Start

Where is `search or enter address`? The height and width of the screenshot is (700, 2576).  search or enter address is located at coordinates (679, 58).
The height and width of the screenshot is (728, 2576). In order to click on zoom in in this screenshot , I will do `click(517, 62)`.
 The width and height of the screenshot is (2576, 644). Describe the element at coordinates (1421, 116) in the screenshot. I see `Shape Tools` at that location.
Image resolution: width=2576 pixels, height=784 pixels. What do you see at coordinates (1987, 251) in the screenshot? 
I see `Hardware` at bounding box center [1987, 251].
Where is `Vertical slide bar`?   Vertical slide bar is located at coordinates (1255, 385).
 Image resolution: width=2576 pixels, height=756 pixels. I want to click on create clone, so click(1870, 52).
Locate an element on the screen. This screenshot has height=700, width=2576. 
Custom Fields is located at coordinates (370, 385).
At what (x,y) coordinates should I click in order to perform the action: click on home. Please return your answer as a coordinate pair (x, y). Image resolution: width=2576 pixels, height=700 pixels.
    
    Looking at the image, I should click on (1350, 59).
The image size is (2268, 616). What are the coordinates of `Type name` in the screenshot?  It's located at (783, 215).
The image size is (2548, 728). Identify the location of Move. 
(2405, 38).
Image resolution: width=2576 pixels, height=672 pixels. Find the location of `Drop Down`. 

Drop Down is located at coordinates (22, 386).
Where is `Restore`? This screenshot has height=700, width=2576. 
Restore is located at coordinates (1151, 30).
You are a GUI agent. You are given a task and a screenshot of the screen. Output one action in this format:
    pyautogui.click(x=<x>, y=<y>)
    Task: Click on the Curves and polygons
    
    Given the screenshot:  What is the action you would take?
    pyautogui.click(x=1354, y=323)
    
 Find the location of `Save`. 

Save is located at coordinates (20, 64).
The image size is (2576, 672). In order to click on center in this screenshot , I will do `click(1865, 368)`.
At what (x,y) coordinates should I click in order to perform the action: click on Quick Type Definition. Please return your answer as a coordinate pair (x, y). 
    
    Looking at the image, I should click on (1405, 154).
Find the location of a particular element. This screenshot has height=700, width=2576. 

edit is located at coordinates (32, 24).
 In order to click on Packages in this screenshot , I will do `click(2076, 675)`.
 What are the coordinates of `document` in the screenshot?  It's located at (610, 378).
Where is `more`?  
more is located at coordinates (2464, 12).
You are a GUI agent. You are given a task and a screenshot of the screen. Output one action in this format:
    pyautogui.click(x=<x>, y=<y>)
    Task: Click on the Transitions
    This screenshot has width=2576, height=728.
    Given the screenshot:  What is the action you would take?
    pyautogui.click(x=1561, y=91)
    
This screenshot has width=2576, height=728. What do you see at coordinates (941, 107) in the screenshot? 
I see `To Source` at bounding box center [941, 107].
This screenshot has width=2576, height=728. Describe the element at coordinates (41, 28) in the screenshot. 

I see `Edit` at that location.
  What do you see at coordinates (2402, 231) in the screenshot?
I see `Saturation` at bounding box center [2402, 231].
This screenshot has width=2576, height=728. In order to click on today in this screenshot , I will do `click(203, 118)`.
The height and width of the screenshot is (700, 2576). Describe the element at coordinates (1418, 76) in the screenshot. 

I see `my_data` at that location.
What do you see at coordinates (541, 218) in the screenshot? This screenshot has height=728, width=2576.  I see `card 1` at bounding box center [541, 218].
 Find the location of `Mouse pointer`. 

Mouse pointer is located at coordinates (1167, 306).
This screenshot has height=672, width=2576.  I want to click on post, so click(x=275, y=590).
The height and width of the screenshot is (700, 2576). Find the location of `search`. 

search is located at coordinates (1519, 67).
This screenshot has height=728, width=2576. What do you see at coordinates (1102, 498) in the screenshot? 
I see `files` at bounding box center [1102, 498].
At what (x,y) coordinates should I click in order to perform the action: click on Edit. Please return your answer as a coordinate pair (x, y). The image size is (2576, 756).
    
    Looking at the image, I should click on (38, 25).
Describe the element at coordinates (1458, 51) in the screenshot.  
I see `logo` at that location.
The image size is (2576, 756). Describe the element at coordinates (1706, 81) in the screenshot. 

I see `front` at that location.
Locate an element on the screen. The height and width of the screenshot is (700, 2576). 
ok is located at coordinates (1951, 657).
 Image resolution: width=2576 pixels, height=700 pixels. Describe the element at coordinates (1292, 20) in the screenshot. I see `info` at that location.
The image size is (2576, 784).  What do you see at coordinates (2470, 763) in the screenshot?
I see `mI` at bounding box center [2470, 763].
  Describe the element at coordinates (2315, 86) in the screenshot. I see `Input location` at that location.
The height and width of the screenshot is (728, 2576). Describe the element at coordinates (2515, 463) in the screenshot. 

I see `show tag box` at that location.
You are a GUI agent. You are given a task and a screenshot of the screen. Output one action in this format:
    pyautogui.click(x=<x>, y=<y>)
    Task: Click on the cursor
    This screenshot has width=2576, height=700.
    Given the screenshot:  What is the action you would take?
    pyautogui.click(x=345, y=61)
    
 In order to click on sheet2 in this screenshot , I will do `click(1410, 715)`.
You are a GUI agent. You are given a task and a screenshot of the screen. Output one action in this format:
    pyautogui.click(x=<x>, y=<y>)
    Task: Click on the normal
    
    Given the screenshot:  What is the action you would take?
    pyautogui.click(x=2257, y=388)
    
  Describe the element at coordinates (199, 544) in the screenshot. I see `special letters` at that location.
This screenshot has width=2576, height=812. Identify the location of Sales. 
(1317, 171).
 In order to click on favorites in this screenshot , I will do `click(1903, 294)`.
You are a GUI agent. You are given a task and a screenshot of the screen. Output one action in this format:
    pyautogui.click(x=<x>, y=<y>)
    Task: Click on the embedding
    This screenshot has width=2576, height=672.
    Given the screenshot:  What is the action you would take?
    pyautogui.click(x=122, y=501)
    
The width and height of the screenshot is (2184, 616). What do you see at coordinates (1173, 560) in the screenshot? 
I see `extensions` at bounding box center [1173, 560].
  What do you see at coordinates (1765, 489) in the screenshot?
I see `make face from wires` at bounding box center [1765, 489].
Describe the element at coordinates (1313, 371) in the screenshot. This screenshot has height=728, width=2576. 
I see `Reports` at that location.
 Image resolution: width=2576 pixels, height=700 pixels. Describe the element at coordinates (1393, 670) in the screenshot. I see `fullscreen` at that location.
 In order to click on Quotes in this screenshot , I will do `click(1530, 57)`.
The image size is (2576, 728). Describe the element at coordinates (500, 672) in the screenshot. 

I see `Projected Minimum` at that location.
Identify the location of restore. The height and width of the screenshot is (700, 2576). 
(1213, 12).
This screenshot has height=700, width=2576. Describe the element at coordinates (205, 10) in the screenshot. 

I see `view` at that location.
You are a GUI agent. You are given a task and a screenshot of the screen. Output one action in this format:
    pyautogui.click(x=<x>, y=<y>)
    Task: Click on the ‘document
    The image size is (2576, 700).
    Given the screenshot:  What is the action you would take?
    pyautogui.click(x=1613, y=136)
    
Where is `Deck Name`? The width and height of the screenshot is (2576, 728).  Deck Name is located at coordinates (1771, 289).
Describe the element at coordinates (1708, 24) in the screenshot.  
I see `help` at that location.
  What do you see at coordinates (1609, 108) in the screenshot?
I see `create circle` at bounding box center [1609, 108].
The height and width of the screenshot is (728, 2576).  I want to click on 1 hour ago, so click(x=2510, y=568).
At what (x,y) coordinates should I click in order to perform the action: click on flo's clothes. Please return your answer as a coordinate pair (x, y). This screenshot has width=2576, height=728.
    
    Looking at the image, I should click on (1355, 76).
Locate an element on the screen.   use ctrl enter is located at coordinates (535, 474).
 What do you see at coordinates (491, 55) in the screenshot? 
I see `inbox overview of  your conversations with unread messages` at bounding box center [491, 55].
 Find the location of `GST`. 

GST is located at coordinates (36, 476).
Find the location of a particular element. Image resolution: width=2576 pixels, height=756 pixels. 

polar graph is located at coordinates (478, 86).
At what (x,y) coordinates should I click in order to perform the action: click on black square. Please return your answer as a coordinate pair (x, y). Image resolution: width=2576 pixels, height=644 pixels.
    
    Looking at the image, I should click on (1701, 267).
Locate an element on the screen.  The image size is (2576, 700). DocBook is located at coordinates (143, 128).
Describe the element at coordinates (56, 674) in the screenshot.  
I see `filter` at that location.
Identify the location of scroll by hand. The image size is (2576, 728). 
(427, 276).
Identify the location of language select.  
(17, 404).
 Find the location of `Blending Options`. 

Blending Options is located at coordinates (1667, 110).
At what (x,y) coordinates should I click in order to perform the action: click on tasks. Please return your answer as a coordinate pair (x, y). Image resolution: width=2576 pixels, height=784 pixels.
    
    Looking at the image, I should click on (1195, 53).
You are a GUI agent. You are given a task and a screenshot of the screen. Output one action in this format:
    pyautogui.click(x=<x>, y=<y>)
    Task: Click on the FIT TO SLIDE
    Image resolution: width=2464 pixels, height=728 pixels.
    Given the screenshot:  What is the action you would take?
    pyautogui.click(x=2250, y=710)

End

- **WORK INSTRUCTIONS**
Count the lines in the items above that contain the string "Drop", treating uppercase and lowercase letters as different. Give only the number.

- **THE RESPONSE**
2